Der Film, der die Uraufführung dokumentiert hatte, wurde für die aktuelle Produktion neu editiert. Nostalgie, Zeitbewusstsein und Verlust treten deutlich zutage. Dies beinhaltet Momente, in denen die Tänzer:innen auf der Bühne mit der filmischen Projektion ihres jüngeren Ichs aus dem Jahr 1978 konfrontiert werden. Die geisterhaften Bilder vergangener Zeiten bieten ein Fenster, worin sich ein innerer, jüngerer Geist zu spiegeln scheint. Dieser wohnt den Bewegungen der älter gewordenen Tänzer:innen auf der Bühne innen und verschmilzt mit ihnen. Herzzerreißend sind die Szenen, in denen die Plätze von Tänzer:innen in der laufenden Choreographie leer bleiben, während sie in der Filmprojektion von 1978 tanzen. Dennoch wirken die Projektionen manchmal irritierend und versperren die Sicht auf die Tänzer. Das gedämpfte Licht, die grauen Kleider der Frauen, die dunklen Anzüge der Männer und die umfangreichen visuellen Informationen ermüden die Augen oftmals.

Die in Bauschs Werk verwendete Musik von Bertal-Maubon-Daniderff, Dorsey, Karas, Llossas, Sibelius, Stapp und Stone unterstützt die von Tankard ausgewählten Tanzszenen. Das Bühnenbild stellt einen typischen Tanzsaal dar, mit einer Sitzreihe direkt vor der Bühne, die auf dem Hintergrund abgebildet  und dem Publikum zugewandt ist. Leere Stühle, die von ehemaligen Tänzer:innen besetzt wurden, erzeugen eine Atmosphäre von Verlust, Nostalgie und Erinnerung. Der zweite Teil ist in vielerlei Hinsicht lebendiger und interessanter und beginnt mit einem herrlich fließenden Tanz. 
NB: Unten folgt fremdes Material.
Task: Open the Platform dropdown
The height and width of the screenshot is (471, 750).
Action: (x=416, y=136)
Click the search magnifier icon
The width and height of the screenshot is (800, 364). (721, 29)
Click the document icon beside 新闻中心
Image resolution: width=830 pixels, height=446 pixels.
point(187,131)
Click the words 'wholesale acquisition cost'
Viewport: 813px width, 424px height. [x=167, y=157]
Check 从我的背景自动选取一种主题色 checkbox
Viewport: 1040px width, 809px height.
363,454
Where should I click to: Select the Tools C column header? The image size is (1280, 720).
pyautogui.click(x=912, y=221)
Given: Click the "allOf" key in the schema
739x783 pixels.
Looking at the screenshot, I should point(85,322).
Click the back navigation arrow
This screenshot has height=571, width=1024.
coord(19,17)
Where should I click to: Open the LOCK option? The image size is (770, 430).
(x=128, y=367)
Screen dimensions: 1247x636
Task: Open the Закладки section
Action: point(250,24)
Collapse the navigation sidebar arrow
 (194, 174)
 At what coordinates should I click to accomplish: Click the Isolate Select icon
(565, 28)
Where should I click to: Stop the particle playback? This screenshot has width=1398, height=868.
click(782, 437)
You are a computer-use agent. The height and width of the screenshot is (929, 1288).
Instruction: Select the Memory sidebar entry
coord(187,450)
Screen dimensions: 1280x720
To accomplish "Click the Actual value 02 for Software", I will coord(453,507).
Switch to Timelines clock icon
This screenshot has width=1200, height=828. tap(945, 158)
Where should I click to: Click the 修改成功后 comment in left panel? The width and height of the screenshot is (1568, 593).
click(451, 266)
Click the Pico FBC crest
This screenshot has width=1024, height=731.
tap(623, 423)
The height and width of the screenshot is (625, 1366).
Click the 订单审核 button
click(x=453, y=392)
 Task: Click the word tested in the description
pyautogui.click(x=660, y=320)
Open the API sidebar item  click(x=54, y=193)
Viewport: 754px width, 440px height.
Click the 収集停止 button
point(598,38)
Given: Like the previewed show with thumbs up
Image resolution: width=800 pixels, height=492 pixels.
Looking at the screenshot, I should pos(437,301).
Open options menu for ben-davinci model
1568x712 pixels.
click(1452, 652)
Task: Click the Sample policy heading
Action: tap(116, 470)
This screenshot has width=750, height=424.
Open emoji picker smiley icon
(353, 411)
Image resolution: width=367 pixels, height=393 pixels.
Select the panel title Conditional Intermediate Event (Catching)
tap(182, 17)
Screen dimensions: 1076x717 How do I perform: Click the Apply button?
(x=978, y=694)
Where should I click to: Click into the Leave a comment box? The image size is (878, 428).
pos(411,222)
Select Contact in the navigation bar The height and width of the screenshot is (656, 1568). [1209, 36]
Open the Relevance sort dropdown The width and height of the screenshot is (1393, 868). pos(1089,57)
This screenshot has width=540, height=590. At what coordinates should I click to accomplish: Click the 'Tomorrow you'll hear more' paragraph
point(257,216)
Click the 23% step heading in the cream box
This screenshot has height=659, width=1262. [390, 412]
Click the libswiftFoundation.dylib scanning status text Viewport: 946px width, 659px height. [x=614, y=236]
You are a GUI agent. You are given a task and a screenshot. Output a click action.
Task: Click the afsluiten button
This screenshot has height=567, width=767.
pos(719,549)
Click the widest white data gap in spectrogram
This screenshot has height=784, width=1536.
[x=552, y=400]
Die Kostüme der Frauen werden durch bunte Kleider ersetzt, die der Männer durch elegante schwarze Anzüge. An einer Stelle schreiten die Tänzer:innen selbstbewusst und wiederholt diagonal über die Bühne und spiegeln den Lebensweg wider, den sie im Laufe der Jahre beschritten haben. Gegen Ende des Stücks, vielleicht einem nahenden „Ende des Lebens“, werden die bunten Kleider durch schwarze Kleider ersetzt. Wenn auch das Lebensende näher zu kommen scheint, der Kreis der gehenden Tänzer:innen am Ende von „Echoes“ betont den wiederkehrenden Kreislauf des Lebens.

Kurz gesagt: Trotz einer in die Jahre gekommenen Choreografie handelt es sich um ein interessantes Werk. Eines das Fragen zur Altersstruktur im Tanz - wo ältere Menschen wenig repräsentiert werden - verhandelt.